Но Велегаст слукавил, он показал отроку только его судьбу. Свою же судьбу он знал уже давно и знал, что смерть его ждет где-то здесь. Макошь позволяла менять ход судьбы, доплетая новые нити, и от смерти можно было увернуться, надо было только заранее узнать ее лик. Но сколько ни пытался Велегаст увидеть роковой миг, ничего, кроме черного капюшона и толстых смуглых рук ему не открывалось. «В спину, наверное, бить будут», – подумал он тоскливо и, словно дразня невидимое злое существо, наблюдавшее за ним, еще тверже зашагал в сторону города.
Ворон промчался по высохшему руслу добрую сотню шагов, прежде чем хазары вырвались из пляски Стрибы. Их кони еще неуверенно переставляли ноги, всхрапывая и отфыркиваясь, а столб пыли, взбаламученный вихрем, поднимался все выше и выше.

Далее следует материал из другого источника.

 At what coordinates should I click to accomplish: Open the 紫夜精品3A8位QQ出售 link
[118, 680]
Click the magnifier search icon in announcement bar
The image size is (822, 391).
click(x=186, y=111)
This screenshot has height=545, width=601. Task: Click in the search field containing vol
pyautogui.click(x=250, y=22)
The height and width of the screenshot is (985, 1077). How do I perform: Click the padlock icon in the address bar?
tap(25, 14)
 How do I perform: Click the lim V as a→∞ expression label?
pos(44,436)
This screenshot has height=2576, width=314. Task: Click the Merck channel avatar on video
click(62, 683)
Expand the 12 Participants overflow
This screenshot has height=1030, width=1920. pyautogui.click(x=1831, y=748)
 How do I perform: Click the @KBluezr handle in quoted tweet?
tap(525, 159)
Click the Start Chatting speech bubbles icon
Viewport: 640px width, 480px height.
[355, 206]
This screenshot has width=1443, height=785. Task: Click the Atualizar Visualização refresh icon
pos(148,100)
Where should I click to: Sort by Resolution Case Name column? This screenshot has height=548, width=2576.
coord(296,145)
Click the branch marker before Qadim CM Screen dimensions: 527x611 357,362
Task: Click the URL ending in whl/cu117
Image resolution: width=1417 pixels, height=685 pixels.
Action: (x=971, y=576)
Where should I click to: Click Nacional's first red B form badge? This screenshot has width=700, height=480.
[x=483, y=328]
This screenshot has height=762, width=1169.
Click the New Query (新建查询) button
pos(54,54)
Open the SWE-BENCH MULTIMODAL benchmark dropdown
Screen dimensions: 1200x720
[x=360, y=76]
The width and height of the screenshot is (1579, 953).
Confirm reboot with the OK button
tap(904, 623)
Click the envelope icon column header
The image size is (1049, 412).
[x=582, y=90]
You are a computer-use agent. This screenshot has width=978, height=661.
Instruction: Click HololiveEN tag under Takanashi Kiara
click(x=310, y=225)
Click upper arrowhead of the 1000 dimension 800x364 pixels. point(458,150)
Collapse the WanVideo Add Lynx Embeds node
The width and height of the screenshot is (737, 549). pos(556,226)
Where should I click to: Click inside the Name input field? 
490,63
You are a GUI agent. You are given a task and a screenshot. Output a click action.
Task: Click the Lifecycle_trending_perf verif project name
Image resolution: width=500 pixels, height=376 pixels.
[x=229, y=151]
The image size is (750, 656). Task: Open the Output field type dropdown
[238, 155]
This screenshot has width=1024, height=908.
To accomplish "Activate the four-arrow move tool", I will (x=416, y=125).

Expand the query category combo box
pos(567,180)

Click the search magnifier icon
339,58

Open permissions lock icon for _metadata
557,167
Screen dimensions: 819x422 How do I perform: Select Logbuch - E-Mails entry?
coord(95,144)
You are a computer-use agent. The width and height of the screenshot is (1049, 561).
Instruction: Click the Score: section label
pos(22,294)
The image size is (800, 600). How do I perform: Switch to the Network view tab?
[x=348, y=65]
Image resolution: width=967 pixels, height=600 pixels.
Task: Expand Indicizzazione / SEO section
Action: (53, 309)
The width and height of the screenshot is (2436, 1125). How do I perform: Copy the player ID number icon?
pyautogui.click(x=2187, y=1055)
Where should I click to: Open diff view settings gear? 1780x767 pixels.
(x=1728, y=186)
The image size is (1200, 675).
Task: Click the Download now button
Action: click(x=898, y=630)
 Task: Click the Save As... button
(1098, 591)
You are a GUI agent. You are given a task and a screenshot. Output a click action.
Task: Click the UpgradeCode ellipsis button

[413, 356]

«Ох, не скоро теперь успокоится», – подумал разведчик и еще раз мысленно поблагодарил богиню.
Теперь он мог немного перевести дух и чуть сбавить бег скакуна, чтоб тот хоть немного передохнул. Самое сложное ждало его впереди. Так просто хазары, конечно, его не отпустят, у них под седлами ахалтекинские кони, которые скакали пока лишь вполсилы, и потому жестокая и смертельная схватка просто неизбежна. Ворон это хорошо понимал, и еще он знал, что для победы надо заставить хазар играть по его правилам; принять бой там, где ему это будет выгодно, а не тогда, когда они его догонят и станут заходить полумесяцем, чтобы бить сразу со всех сторон.